(Item-finding records)
▼

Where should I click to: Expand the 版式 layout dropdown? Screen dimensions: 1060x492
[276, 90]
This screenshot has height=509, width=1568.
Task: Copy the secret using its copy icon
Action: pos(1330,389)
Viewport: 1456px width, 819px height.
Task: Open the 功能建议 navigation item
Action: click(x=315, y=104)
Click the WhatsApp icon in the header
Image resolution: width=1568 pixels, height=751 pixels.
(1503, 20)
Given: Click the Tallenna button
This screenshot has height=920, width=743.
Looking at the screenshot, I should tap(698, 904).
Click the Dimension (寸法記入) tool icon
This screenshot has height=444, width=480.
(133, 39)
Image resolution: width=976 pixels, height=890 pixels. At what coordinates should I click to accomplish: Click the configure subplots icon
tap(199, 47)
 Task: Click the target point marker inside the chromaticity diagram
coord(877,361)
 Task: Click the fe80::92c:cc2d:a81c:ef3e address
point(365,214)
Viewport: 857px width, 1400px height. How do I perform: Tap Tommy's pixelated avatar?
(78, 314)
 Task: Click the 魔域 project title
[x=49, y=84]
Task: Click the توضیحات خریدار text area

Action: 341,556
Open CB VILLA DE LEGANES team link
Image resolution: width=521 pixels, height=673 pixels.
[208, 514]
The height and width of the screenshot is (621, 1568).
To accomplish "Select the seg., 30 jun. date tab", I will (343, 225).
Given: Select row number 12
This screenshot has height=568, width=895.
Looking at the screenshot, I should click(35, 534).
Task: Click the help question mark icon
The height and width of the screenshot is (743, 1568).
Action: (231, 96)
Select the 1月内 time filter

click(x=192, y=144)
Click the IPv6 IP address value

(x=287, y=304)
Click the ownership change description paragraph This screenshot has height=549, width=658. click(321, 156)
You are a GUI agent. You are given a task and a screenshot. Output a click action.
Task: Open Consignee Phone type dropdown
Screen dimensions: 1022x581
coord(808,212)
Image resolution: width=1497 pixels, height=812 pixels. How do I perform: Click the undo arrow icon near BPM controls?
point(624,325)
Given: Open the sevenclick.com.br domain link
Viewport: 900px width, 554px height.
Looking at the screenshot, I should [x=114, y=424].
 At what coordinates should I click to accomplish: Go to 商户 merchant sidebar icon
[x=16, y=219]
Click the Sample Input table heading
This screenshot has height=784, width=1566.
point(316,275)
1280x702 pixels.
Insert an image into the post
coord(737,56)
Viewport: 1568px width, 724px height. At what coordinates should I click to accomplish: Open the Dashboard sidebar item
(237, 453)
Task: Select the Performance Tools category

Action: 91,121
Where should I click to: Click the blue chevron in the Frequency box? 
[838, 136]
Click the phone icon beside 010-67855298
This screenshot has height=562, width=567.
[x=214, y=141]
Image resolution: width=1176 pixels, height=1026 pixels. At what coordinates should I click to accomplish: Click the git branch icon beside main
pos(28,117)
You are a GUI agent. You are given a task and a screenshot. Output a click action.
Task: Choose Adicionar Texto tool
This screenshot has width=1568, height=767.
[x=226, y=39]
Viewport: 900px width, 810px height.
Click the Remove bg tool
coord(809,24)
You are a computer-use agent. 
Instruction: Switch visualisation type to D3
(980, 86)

▲

### Task goal
Can you arrange every line of the items above as a Markdown table with the columns Row and Line, numbering each row and leaving out blank lines?

### Result for this task
| Row | Line |
|---|---|
| 1 | Where should I click to: Expand the 版式 layout dropdown? Screen dimensions: 1060x492 |
| 2 | [276, 90] |
| 3 | This screenshot has height=509, width=1568. |
| 4 | Task: Copy the secret using its copy icon |
| 5 | Action: pos(1330,389) |
| 6 | Viewport: 1456px width, 819px height. |
| 7 | Task: Open the 功能建议 navigation item |
| 8 | Action: click(x=315, y=104) |
| 9 | Click the WhatsApp icon in the header |
| 10 | Image resolution: width=1568 pixels, height=751 pixels. |
| 11 | (1503, 20) |
| 12 | Given: Click the Tallenna button |
| 13 | This screenshot has height=920, width=743. |
| 14 | Looking at the screenshot, I should tap(698, 904). |
| 15 | Click the Dimension (寸法記入) tool icon |
| 16 | This screenshot has height=444, width=480. |
| 17 | (133, 39) |
| 18 | Image resolution: width=976 pixels, height=890 pixels. At what coordinates should I click to accomplish: Click the configure subplots icon |
| 19 | tap(199, 47) |
| 20 |  Task: Click the target point marker inside the chromaticity diagram |
| 21 | coord(877,361) |
| 22 |  Task: Click the fe80::92c:cc2d:a81c:ef3e address |
| 23 | point(365,214) |
| 24 | Viewport: 857px width, 1400px height. How do I perform: Tap Tommy's pixelated avatar? |
| 25 | (78, 314) |
| 26 |  Task: Click the 魔域 project title |
| 27 | [x=49, y=84] |
| 28 | Task: Click the توضیحات خریدار text area |
| 29 | Action: 341,556 |
| 30 | Open CB VILLA DE LEGANES team link |
| 31 | Image resolution: width=521 pixels, height=673 pixels. |
| 32 | [208, 514] |
| 33 | The height and width of the screenshot is (621, 1568). |
| 34 | To accomplish "Select the seg., 30 jun. date tab", I will (343, 225). |
| 35 | Given: Select row number 12 |
| 36 | This screenshot has height=568, width=895. |
| 37 | Looking at the screenshot, I should click(35, 534). |
| 38 | Task: Click the help question mark icon |
| 39 | The height and width of the screenshot is (743, 1568). |
| 40 | Action: (231, 96) |
| 41 | Select the 1月内 time filter |
| 42 | click(x=192, y=144) |
| 43 | Click the IPv6 IP address value |
| 44 | (x=287, y=304) |
| 45 | Click the ownership change description paragraph This screenshot has height=549, width=658. click(321, 156) |
| 46 | You are a GUI agent. You are given a task and a screenshot. Output a click action. |
| 47 | Task: Open Consignee Phone type dropdown |
| 48 | Screen dimensions: 1022x581 |
| 49 | coord(808,212) |
| 50 | Image resolution: width=1497 pixels, height=812 pixels. How do I perform: Click the undo arrow icon near BPM controls? |
| 51 | point(624,325) |
| 52 | Given: Open the sevenclick.com.br domain link |
| 53 | Viewport: 900px width, 554px height. |
| 54 | Looking at the screenshot, I should [x=114, y=424]. |
| 55 |  At what coordinates should I click to accomplish: Go to 商户 merchant sidebar icon |
| 56 | [x=16, y=219] |
| 57 | Click the Sample Input table heading |
| 58 | This screenshot has height=784, width=1566. |
| 59 | point(316,275) |
| 60 | 1280x702 pixels. |
| 61 | Insert an image into the post |
| 62 | coord(737,56) |
| 63 | Viewport: 1568px width, 724px height. At what coordinates should I click to accomplish: Open the Dashboard sidebar item |
| 64 | (237, 453) |
| 65 | Task: Select the Performance Tools category |
| 66 | Action: 91,121 |
| 67 | Where should I click to: Click the blue chevron in the Frequency box?  |
| 68 | [838, 136] |
| 69 | Click the phone icon beside 010-67855298 |
| 70 | This screenshot has height=562, width=567. |
| 71 | [x=214, y=141] |
| 72 | Image resolution: width=1176 pixels, height=1026 pixels. At what coordinates should I click to accomplish: Click the git branch icon beside main |
| 73 | pos(28,117) |
| 74 | You are a GUI agent. You are given a task and a screenshot. Output a click action. |
| 75 | Task: Choose Adicionar Texto tool |
| 76 | This screenshot has width=1568, height=767. |
| 77 | [x=226, y=39] |
| 78 | Viewport: 900px width, 810px height. |
| 79 | Click the Remove bg tool |
| 80 | coord(809,24) |
| 81 | You are a computer-use agent.  |
| 82 | Instruction: Switch visualisation type to D3 |
| 83 | (980, 86) |